Christie seeking to weaken Highlands Act via DEP regulations and bypass Legislature
DEP promoting significant new development in Preservation Area
Today (Wednesday, June 1, 2016) DEP will hold a public hearing at 6 pm in Chester NJ on proposed rollbacks of what are known as the Highlands “septic density standards” (see this for the public hearing location and comment info).
It is vital that all supporters of Highlands preservation, water quality, and forest protections attend and speak out at this public hearing.
The proposed rules would significantly increase development in the Highlands Preservation Area, undermine the Regional Master Plan (RMP) and destroy the Highlands Council’s “capacity analysis” that forms the basis of things like the local Affordable Housing Obligations under COAH.
Governor Christie has been unable to secure amendments to weaken the Highlands growth management protections through the Legislature, so he is abusing his executive powers in DEP regulations to gut the Act through the back door.
The DEP proposed rollback of the Highlands “septic density standards” is an obvious political deal by the Christie DEP that lacks a scientific or legal basis. The deal is designed to settle a very old lawsuit filed way back in 2008 by the NJ Farm Bureau.

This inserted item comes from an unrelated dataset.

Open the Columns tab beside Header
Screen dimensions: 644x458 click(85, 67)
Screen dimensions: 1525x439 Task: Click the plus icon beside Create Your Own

This Christie DEP deal has been in the works for over 6 years now, it was announced recently by DEP at two informal presentations, and it follows required rule making procedures. This is not a “nearly clandestine meeting” as frantically claimed in an email today by George Stafford of the NJ Highlands Coalition (do they pay this guy a salary? Probably on Dodge’s dime.)
But your might not be aware of all that because the Highlands Coalition has been very busy working on Dodge Foundation funded diversions and frivolous stunts like pub crawls, festivals, sports car road rallies, and golf outings, instead of defending the current DEP rules, educating the public, warning the public, and organizing opposition to this long planned rollback.
Make no mistake, the fact that the DEP was even able to propose this rule shows that there has been a massive failure of advocacy at the Highlands Coalition and their Foundation funders.
They knew it was coming for 6 YEARS and did nothing to organize public opposition to block it. I blame them as much as the Christie DEP, who were just following orders.
In order to show that massive failure, lay out fatal flaws, and to help the public with comments on the proposed rule, I want to repost the following material, in chronological order, starting with the most recent and going back over 6 years:
- Sponsors of Highlands Act Urged to Veto Christie DEP Proposed Rollback of Groundwater Protection As “Inconsistent with Legislative Intent”
I provide this information, which documents the political deal that reversed the prior Corzine DEP and an independent Administrative Law Judge’s legal and scientific findings.
But you really don’t need to take my word for it.
This is really all you need to know, case closed:
Excerpt of the DEP proposal at page 5. The DEP unequivocally states that the Christie DEP has reversed prior policy and scientific and legal findings by DEP that are upheld by an ALJ at OAL:
The OAL hearing was held on January 13 through 16, 2009. In an Initial Decision dated March 24, 2009, the Administrative Law Judge (ALJ) concluded that the rule at N.J.A.C. 7:38-3.4 establishing the septic system density standards was based upon substantial credible evidence in the record and was a valid exercise of the agency’s discretion. In his Final Decision dated July 13, 2009, the Commissioner of the Department adopted and supplemented the Initial Decision, finding there was substantial, credible evidence in the record to conclude the Department had a rational, scientific basis for establishing the septic system density standards, and that the Farm Bureau did not meet its burden of proving the Department’s methodology was arbitrary or capricious.
The Farm Bureau and the Department filed additional briefs with the Appellate Division and oral argument was scheduled forMarch 9, 2010. At the request of the Department, and with the consent of the Farm Bureau, the Court entered an order dated March 5, 2010, removing the appeal from its calendar and staying it until September 9, 2010. With the consent of the Farm Bureau, the Department requested, and the Appellate Division granted, additional stays of the appeal until December 28, 2011. Before the expiration of the stay, the Department moved for a remand so that it could develop and propose appropriate amendments to the septic system density standards. The Court granted the motion and dismissed the appeal without prejudice on January 25, 2012.